Aim of the task:
Every line with "agent" in it must be copied from the data.

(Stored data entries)
*-*-*

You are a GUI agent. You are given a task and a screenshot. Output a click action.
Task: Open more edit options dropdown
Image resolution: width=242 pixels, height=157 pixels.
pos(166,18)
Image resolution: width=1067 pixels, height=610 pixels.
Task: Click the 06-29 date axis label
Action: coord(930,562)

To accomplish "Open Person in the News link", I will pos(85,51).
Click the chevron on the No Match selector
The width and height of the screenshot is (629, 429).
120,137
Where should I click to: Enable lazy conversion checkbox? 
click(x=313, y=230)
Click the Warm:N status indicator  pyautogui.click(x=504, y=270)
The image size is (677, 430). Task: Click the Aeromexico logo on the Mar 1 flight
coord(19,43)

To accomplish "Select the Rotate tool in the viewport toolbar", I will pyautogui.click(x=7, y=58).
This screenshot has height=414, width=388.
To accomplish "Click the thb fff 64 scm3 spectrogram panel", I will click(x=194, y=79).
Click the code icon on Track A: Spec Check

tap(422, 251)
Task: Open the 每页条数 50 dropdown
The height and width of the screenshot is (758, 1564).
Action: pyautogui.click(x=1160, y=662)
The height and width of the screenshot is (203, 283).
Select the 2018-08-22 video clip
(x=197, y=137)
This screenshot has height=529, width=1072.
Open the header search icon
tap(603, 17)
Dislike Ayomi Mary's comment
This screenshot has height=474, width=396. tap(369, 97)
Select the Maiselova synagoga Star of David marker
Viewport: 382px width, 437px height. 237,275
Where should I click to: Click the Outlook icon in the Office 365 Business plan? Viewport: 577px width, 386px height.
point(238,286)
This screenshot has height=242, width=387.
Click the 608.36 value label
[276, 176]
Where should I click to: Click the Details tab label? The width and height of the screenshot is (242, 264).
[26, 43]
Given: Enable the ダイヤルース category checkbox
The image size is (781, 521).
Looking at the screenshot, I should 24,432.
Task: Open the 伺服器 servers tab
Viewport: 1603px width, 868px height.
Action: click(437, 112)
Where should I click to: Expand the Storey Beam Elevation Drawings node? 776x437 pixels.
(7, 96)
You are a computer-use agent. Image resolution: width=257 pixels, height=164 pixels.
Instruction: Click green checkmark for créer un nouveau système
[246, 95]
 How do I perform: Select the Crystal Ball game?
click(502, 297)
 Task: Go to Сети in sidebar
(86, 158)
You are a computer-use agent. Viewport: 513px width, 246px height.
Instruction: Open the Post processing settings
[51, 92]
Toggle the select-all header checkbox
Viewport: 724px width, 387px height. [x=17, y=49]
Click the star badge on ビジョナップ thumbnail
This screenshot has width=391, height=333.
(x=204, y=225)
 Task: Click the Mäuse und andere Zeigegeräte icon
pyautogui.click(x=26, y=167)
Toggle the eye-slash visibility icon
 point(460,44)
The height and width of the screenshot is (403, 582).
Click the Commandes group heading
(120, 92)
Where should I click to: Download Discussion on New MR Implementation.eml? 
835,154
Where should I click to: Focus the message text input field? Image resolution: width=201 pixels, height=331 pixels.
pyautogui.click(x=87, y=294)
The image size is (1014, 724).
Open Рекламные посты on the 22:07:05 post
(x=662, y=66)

*-*-*

Answer section:
You are a GUI agent. You are given a task and a screenshot. Output a click action.
You are a computer-use agent. Image resolution: width=257 pixels, height=164 pixels.
You are a computer-use agent. Viewport: 513px width, 246px height.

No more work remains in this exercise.